Speaking of employment agreements...
Posted 12 Sep 2000 at 01:18 UTC by gward
The recent "hating to love it" thread, on disillusioned programmers
trying to redeem themselves by contributing to open source projects,
brought up an issue I'm curious about: the employment agreements that
most of us sign whenever we start a new job.
I'm curious to hear about the particulars of employment agreements
typically foisted upon programmers and other geek types, especially by
software-related companies. (Without getting into the seamy details, I
want some ammunition for a battle that's been simmering at work for some
time. I suspect the PHB's main line of defence will be, "But this is
how everyone else does it," and I want to say, "No it isn't: look, here
are employee agreements from companies A, B, and C.")
So: what sort of terms does your company impose on its employees? (Or
university, or government lab, or whatever sort of organization you work
for.) To focus the discussion, here are four broad categories of IP
agreements I can envision:
- huh? IP? what's that? (ie. no agreement)
- anything you write for us while at work belongs to the company
- anything you write in any capacity while employed by us
belongs to the company
- anything you have ever written in your life belongs to the
company, anything you write in any capacity while employed for
us belongs to the company, and anything you write in the future
for as long as you walk this earth belongs to the company
(in other words, "Welcome to serfdom!")
And no, the "serfdom" one is not fiction: that is the employment
agreement in current use by my current employer.
I'm also curious to hear how things break down by employer; do you work
- a company that is tightly tied to the open source world,
either by producing solely open source, or a mixed of open
and closed source, or what-have-you (eg. Red Hat, ActiveState,
VA Linux, SuSE, etc.)
- a large company with a vested interest in open source
(eg. IBM, HP)
- a large company that is openly hostile to open source
- a large company that doesn't give a hoot about open source
- a small Internet startup (flavour-of-the-week.com)
- a university (especially interested in US vs non-US here,
as American universities seem to be a lot more aggressive
- a government research lab
- a private research lab (eg. Bell Labs, Xerox PARC)
Finally, for ammunition against the PHB, I'd really like to get my hands
on the actual text of several actual employee IP agreements. If you
can, please mail them to me directly at
under the GNU documentation license.
It's a start, but also what would be good is a place people
can post their contracts.
property policy can be found here.
been a while since I read it, but I think it basically comes down to:
- if you're paid to create it specifically, it's CMU's
- If you
don't use university facilities, it's yours
- If the university
sponsors it, it owns it
- If it's part of an externally sponsored
project, the sponsor owns it
- If the above don't apply, and you want
to put it in the public domain, you can..

Extracted material:

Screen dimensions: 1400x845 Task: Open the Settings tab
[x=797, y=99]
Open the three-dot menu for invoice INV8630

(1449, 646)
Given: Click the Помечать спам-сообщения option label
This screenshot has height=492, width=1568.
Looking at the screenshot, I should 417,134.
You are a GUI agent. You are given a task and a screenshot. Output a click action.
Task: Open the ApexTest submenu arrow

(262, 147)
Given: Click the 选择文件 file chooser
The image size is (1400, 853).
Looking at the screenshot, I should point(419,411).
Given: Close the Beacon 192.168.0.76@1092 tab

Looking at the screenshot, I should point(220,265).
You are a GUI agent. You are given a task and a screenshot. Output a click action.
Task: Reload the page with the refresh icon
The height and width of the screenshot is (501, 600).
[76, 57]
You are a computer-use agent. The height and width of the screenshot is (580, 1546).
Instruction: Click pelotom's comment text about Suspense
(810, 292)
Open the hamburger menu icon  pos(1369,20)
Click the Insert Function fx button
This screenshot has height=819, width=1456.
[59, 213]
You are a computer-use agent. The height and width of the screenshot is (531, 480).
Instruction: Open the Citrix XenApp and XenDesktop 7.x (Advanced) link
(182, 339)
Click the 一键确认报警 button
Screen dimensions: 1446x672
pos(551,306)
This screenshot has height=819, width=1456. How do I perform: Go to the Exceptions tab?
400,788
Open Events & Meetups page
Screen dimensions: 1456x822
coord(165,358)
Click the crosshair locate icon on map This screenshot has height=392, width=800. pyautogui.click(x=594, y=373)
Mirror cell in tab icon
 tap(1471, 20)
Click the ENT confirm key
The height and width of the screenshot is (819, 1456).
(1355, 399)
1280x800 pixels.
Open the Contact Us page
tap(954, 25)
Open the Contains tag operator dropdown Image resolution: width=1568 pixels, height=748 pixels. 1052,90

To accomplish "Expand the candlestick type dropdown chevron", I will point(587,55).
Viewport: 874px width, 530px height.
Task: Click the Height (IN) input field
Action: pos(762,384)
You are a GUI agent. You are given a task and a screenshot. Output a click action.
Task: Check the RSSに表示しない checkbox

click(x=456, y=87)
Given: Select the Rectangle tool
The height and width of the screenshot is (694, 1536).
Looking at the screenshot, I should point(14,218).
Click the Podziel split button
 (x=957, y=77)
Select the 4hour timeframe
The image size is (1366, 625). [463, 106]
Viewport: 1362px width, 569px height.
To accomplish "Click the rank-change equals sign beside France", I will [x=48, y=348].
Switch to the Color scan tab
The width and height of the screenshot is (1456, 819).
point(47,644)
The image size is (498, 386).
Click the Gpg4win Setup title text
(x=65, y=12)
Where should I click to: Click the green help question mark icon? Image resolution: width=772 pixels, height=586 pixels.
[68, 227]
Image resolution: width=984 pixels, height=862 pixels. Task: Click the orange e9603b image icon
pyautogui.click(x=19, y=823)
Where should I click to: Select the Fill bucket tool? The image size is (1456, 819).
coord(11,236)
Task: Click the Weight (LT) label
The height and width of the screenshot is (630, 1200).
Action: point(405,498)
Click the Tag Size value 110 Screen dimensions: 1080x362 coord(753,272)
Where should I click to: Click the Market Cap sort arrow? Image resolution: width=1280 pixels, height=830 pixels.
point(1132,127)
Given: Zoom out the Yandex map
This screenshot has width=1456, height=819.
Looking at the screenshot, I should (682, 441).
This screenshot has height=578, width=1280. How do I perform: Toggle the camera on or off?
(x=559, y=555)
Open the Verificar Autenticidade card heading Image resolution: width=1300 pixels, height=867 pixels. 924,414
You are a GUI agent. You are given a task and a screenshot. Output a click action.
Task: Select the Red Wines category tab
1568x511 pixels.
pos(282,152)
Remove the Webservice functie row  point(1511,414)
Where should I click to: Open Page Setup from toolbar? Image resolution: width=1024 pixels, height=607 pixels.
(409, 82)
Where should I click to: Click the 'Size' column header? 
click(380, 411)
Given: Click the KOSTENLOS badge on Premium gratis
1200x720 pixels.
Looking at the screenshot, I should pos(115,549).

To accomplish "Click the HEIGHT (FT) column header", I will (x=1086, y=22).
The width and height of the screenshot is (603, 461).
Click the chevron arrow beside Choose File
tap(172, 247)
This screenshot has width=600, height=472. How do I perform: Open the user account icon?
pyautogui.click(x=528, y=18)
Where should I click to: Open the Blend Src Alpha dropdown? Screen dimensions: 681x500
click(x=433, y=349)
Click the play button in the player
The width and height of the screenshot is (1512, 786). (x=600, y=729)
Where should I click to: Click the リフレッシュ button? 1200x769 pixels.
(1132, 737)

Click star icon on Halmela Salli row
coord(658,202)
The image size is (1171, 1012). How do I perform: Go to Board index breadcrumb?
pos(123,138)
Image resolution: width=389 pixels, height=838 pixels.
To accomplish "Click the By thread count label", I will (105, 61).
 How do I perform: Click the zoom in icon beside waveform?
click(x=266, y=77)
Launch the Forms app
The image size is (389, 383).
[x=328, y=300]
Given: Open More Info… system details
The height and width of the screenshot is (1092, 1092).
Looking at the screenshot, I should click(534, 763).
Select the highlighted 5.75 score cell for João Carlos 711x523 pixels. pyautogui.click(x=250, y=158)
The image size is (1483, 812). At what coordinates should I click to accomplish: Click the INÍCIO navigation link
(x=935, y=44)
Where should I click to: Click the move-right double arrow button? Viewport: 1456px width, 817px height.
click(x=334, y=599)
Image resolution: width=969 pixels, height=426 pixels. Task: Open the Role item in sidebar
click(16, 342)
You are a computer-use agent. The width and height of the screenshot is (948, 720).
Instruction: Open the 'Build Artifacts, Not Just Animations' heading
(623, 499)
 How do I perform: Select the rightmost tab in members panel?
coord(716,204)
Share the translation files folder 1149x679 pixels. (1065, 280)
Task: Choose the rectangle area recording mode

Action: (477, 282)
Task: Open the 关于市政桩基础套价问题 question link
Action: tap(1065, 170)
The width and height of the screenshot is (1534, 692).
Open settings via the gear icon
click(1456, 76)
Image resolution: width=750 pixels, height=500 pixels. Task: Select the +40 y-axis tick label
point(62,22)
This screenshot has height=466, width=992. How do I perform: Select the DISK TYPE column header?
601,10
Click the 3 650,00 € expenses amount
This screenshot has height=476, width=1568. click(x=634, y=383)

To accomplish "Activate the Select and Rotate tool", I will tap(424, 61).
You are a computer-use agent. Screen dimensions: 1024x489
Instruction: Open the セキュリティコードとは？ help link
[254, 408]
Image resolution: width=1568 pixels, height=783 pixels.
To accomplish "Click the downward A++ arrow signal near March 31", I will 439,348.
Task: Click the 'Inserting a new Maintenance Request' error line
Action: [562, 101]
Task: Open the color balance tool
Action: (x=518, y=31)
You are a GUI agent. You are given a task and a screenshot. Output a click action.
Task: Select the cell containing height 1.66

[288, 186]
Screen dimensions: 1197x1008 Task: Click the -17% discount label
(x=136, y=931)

To-do list:
a – Answer these questions about the post on employment agreements:
(i) On what date was the post made?
(ii) What name does the author give to the kind of agreement the current employer uses?
(iii) Which two examples are listed for a private research lab?
b – In the post on employment agreements, shorten the paragraph that begins "I'm curious to hear about the particulars" and keep its main facts.

Per-task outputs:
a –
(i) 12 Sep 2000
(ii) "Serfdom"
(iii) Bell Labs and Xerox PARC

b – The author wants details of the employment agreements that companies, especially software-related ones, usually impose on programmers and similar workers. The author is looking for ammunition in a long-running dispute at work. The PHB is expected to argue that everyone else does it this way, and the author wants to answer with real agreements from other companies.